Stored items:
▬▬▬▬▬▬

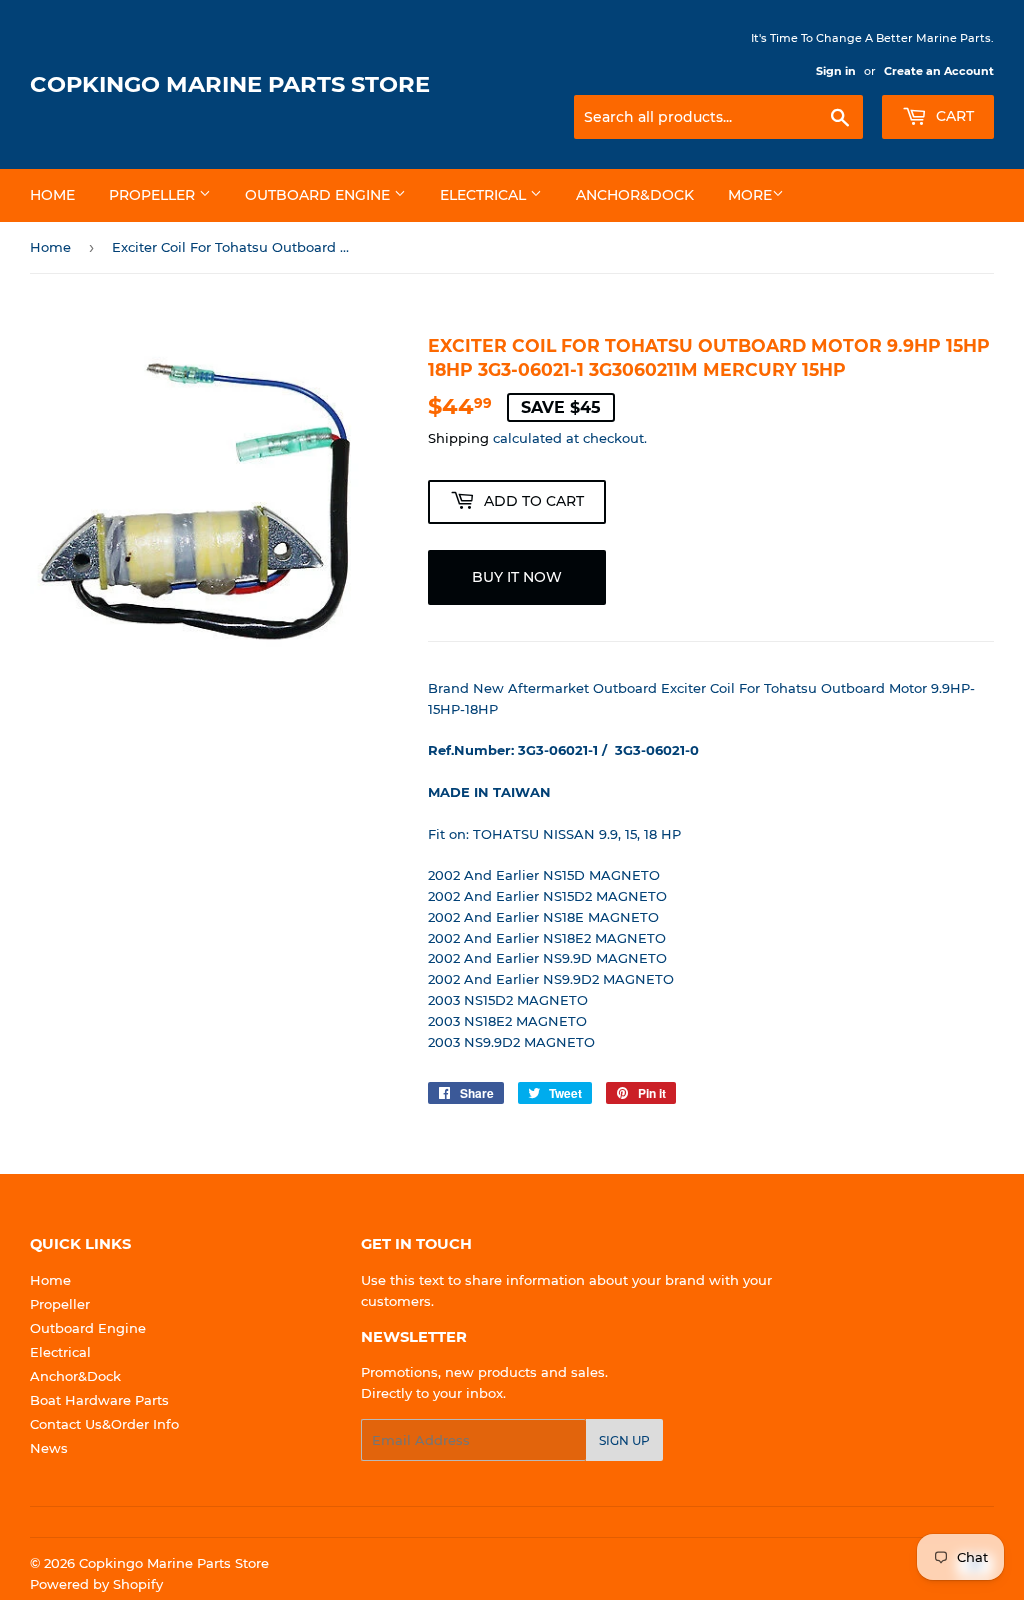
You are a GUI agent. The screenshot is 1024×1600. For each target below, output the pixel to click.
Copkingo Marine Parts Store (230, 84)
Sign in (836, 71)
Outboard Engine (319, 195)
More (750, 195)
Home (52, 195)
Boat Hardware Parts (99, 1400)
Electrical (485, 195)
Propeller (154, 195)
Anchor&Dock (635, 195)
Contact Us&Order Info (104, 1424)
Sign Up (624, 1440)
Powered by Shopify (96, 1584)
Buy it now (517, 577)
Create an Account (939, 71)
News (49, 1448)
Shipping (458, 438)
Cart (953, 116)
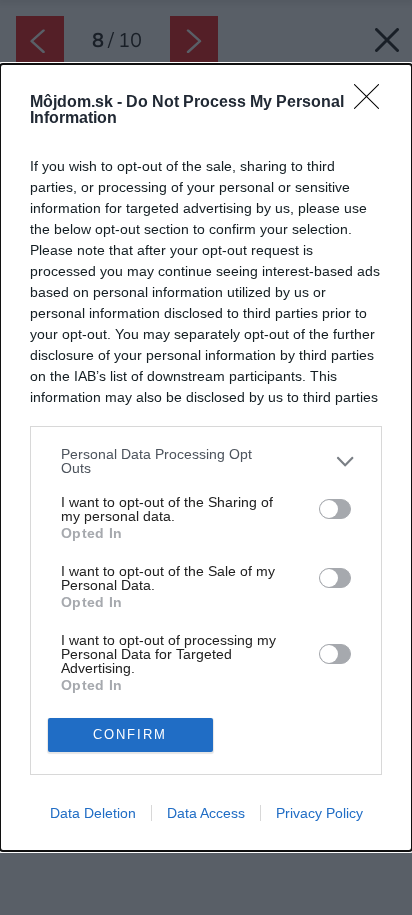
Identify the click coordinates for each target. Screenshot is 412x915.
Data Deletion (93, 813)
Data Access (206, 813)
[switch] (335, 509)
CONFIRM (130, 734)
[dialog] (206, 457)
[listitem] (206, 461)
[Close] (373, 103)
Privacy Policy (319, 813)
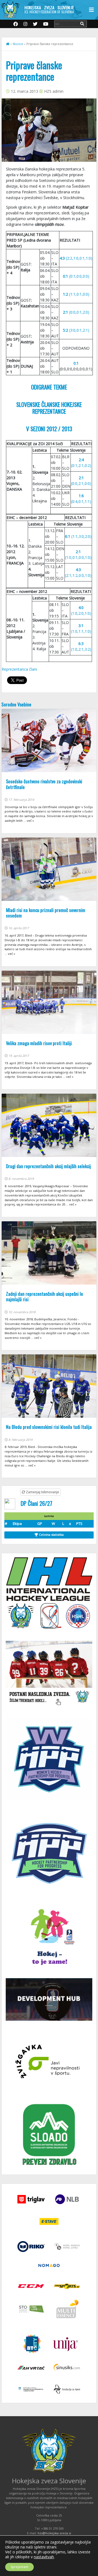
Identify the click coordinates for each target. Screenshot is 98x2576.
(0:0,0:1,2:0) (76, 312)
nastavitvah (44, 2556)
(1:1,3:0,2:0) (78, 536)
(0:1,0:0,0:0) (76, 276)
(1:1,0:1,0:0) (76, 294)
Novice (18, 44)
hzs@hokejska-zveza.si (54, 2533)
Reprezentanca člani (19, 669)
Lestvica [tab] (49, 1516)
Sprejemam (19, 2567)
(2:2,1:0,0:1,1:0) (76, 258)
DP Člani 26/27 (36, 1503)
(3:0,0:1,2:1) (76, 330)
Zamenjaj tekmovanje (42, 1492)
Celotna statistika (51, 1535)
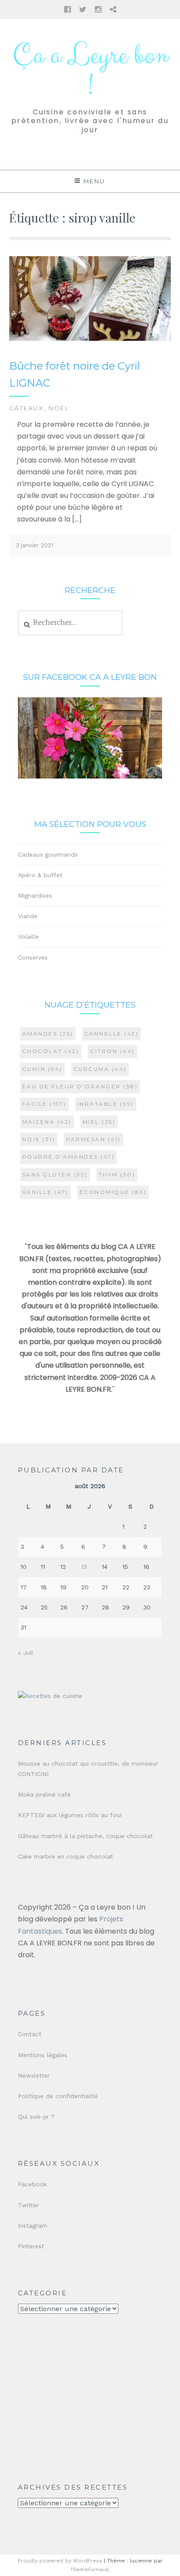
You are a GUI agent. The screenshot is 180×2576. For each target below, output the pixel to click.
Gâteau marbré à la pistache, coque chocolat (85, 1835)
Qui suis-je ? (36, 2116)
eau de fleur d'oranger (80, 1086)
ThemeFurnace (89, 2569)
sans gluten (55, 1174)
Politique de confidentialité (58, 2095)
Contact (30, 2034)
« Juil (25, 1652)
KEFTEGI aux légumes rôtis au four (70, 1814)
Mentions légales (42, 2054)
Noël (58, 408)
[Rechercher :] (70, 622)
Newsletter (34, 2075)
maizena (47, 1121)
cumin (42, 1069)
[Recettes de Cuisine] (50, 1696)
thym (117, 1174)
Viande (28, 915)
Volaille (28, 936)
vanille (45, 1192)
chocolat (51, 1051)
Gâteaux (26, 408)
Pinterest (31, 2246)
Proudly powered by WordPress (60, 2561)
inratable (105, 1104)
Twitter (28, 2205)
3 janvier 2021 (34, 545)
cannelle (111, 1033)
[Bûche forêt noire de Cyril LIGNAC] (90, 339)
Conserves (33, 957)
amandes (47, 1033)
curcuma (100, 1069)
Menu (94, 181)
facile (44, 1104)
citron (112, 1051)
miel (99, 1121)
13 (84, 1566)
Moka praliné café (44, 1794)
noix (38, 1139)
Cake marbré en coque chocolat (65, 1856)
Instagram (32, 2225)
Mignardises (35, 895)
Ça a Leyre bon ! (90, 71)
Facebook (32, 2184)
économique (113, 1192)
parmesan (93, 1139)
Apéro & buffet (40, 874)
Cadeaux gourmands (48, 854)
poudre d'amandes (68, 1156)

▬▬▬▬▬▬

Please take the lines from the beginning of the data above through the line holding "Novice (18, 44)" and transcribe them exactly, without any pictures.

Exercise output —
You are a GUI agent. The screenshot is 1024×1600. For each target below, output the pixel to click.
Copkingo Marine Parts Store (230, 84)
Sign in (836, 71)
Outboard Engine (319, 195)
More (750, 195)
Home (52, 195)
Boat Hardware Parts (99, 1400)
Electrical (485, 195)
Propeller (154, 195)
Anchor&Dock (635, 195)
Contact Us&Order Info (104, 1424)
Sign Up (624, 1440)
Powered by Shopify (96, 1584)
Buy it now (517, 577)
Create an Account (939, 71)
News (49, 1448)
Shipping (458, 438)
Cart (953, 116)
Identify the click coordinates for each target. Screenshot is 412x915.
Data Deletion (93, 813)
Data Access (206, 813)
[switch] (335, 509)
CONFIRM (130, 734)
[dialog] (206, 457)
[listitem] (206, 461)
[Close] (373, 103)
Privacy Policy (319, 813)
Identify the click coordinates for each target. Screenshot is 98x2576.
(0:0,0:1,2:0) (76, 312)
nastavitvah (44, 2556)
(1:1,3:0,2:0) (78, 536)
(0:1,0:0,0:0) (76, 276)
(1:1,0:1,0:0) (76, 294)
Novice (18, 44)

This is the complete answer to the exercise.